Yep, this is a good suggestion. It may be easier for us to just
special-case the 11 legacy Zone names because most ECMAScript engines
consume TZDB indirectly through ICU so we don't necessarily have easy
access to zone1970.tab without adding new build-time dependencies. Given
that no more legacy Zones are being created, special-casing may be easier
for ECMAScript implementers.

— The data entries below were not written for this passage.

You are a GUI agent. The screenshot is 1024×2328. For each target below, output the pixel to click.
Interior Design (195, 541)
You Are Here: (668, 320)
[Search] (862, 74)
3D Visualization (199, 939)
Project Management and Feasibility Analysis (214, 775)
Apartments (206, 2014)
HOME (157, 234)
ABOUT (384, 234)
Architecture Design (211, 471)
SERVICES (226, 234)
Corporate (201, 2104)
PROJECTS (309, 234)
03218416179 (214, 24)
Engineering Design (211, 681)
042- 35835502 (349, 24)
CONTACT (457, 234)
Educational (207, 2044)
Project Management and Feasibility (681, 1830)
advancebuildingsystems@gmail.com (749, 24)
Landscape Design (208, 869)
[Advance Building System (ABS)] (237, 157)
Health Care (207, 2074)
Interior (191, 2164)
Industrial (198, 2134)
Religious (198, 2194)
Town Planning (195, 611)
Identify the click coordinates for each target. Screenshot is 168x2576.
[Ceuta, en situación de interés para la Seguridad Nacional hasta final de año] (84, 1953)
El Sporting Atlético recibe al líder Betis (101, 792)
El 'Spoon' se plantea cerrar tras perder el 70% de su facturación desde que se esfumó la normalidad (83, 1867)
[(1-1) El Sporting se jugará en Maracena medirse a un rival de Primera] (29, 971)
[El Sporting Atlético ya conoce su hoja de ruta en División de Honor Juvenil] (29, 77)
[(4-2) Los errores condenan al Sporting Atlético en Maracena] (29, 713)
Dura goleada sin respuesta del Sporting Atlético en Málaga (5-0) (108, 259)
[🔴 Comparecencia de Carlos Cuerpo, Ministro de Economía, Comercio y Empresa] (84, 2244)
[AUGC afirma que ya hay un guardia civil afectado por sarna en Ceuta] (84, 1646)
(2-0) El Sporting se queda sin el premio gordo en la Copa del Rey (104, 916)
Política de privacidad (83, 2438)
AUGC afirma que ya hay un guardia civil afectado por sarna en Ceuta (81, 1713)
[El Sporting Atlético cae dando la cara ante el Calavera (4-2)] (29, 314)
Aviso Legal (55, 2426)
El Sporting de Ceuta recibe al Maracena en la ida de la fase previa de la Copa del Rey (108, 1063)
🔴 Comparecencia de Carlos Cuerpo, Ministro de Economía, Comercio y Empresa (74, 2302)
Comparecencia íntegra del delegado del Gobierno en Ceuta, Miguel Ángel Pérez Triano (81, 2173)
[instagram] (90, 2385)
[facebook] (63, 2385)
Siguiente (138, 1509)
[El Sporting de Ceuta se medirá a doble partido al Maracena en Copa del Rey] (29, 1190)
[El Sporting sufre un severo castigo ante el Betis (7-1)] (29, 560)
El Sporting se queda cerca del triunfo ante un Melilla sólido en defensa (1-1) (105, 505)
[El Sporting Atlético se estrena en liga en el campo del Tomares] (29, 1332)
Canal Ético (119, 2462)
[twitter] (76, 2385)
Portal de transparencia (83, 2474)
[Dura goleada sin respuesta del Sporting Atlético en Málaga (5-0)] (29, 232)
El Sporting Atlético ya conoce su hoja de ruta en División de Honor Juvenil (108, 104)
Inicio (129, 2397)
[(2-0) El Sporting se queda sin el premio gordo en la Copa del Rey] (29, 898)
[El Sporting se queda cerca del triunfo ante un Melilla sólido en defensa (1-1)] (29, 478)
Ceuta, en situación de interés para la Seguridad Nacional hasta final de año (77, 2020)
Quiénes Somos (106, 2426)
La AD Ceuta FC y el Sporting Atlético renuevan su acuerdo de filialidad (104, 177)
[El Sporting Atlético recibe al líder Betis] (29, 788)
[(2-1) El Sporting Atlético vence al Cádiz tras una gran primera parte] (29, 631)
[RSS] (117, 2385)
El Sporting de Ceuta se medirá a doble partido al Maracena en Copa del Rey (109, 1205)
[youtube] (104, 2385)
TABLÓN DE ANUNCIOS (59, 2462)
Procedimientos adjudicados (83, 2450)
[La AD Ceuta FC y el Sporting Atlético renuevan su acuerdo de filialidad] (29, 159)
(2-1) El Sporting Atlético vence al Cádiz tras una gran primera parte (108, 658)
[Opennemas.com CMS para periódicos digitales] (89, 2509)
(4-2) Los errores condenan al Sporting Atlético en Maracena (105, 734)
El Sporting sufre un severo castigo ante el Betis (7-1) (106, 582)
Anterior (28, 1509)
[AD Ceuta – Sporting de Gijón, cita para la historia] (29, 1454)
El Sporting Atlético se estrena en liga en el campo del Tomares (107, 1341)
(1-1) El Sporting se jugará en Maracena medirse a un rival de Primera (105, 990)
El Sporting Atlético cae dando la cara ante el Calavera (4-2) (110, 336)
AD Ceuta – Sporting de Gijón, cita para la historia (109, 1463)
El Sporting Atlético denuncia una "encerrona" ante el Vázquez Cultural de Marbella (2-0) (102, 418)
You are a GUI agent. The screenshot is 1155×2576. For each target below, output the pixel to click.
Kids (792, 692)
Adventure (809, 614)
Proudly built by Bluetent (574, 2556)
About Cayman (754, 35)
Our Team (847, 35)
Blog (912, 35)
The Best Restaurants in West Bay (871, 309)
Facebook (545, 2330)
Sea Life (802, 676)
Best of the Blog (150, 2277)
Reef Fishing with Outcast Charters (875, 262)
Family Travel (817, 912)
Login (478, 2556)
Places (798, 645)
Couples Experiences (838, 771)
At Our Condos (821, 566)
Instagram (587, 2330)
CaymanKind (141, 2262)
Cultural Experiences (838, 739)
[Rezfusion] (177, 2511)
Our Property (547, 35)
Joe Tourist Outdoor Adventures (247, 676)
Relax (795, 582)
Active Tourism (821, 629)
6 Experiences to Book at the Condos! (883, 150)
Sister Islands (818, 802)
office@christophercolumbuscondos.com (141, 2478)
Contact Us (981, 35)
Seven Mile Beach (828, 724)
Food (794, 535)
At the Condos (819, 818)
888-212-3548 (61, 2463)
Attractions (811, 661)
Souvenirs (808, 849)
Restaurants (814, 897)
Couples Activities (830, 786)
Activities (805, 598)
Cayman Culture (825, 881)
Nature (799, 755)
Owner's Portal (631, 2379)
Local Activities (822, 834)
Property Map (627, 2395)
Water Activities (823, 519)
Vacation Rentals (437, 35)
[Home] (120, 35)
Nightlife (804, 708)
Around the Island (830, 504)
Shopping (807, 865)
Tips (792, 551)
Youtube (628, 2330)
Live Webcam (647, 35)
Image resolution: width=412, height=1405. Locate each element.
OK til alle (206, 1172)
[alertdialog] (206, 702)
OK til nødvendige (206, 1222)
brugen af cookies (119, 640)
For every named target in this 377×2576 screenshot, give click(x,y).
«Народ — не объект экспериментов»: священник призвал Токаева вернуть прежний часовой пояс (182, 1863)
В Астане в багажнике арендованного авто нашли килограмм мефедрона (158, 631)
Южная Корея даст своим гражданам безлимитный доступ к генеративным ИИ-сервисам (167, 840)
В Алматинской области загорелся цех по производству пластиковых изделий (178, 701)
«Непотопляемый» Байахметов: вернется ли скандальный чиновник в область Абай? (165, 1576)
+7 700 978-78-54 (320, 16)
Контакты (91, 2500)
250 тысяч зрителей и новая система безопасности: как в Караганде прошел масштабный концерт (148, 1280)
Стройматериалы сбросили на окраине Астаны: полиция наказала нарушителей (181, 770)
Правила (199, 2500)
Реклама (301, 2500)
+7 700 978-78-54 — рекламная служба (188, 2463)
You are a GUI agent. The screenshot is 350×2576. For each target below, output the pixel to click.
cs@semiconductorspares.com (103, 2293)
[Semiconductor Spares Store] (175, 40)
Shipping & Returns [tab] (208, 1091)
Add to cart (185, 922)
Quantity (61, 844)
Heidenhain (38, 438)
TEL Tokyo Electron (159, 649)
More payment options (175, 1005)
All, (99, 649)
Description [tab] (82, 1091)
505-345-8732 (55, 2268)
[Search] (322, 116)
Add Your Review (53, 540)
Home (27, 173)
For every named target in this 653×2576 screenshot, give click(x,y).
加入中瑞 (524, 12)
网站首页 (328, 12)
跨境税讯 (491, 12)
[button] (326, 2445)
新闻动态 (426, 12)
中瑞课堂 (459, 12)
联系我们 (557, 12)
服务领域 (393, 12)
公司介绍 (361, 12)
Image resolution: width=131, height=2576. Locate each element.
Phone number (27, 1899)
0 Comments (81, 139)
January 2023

But we are still interested in seeing if least
some of these 11 Zones could be merged upstream in TZDB, if only to reduce
divergence between ECMAScript implementations and other users of TZDB.

Thanks,
Justin



On Tue, May 21, 2024 at 8:08 PM Paul Eggert <eggert at cs.ucla.edu> wrote:

> On 2024-05-21 18:22, Justin Grant via tz wrote:
> > What was special about the Zones below that
> > caused them to stay as Zones?
> >
> > EST ...
>
> They're not equivalent to any other Zones.
>
> > EST => Etc/GMT+5
>
> For example, on the Ubuntu 23.10 machine I'm typing this email on:
>
>    $ TZ=EST date; TZ=Etc/GMT+5 date
>    Tue May 21 22:03:40 EST 2024
>    Tue May 21 22:03:40 -05 2024
>
>
> > ECMAScript's time zone enumeration API is specified to
> > only return Zone names, but ECMAScript implementations in Safari and
> Chrome
> > have long omitted the Zones above from their enumeration API because they
> > create redundant and confusing results for end users. We'd like to align
> > the specification to web reality, and ideally make these changes upstream
> > in TZDB (if that would be welcome).
>
> How about limiting the enumeration to Zone names mentioned in
> zone1970.tab? That would exclude the troublesome names.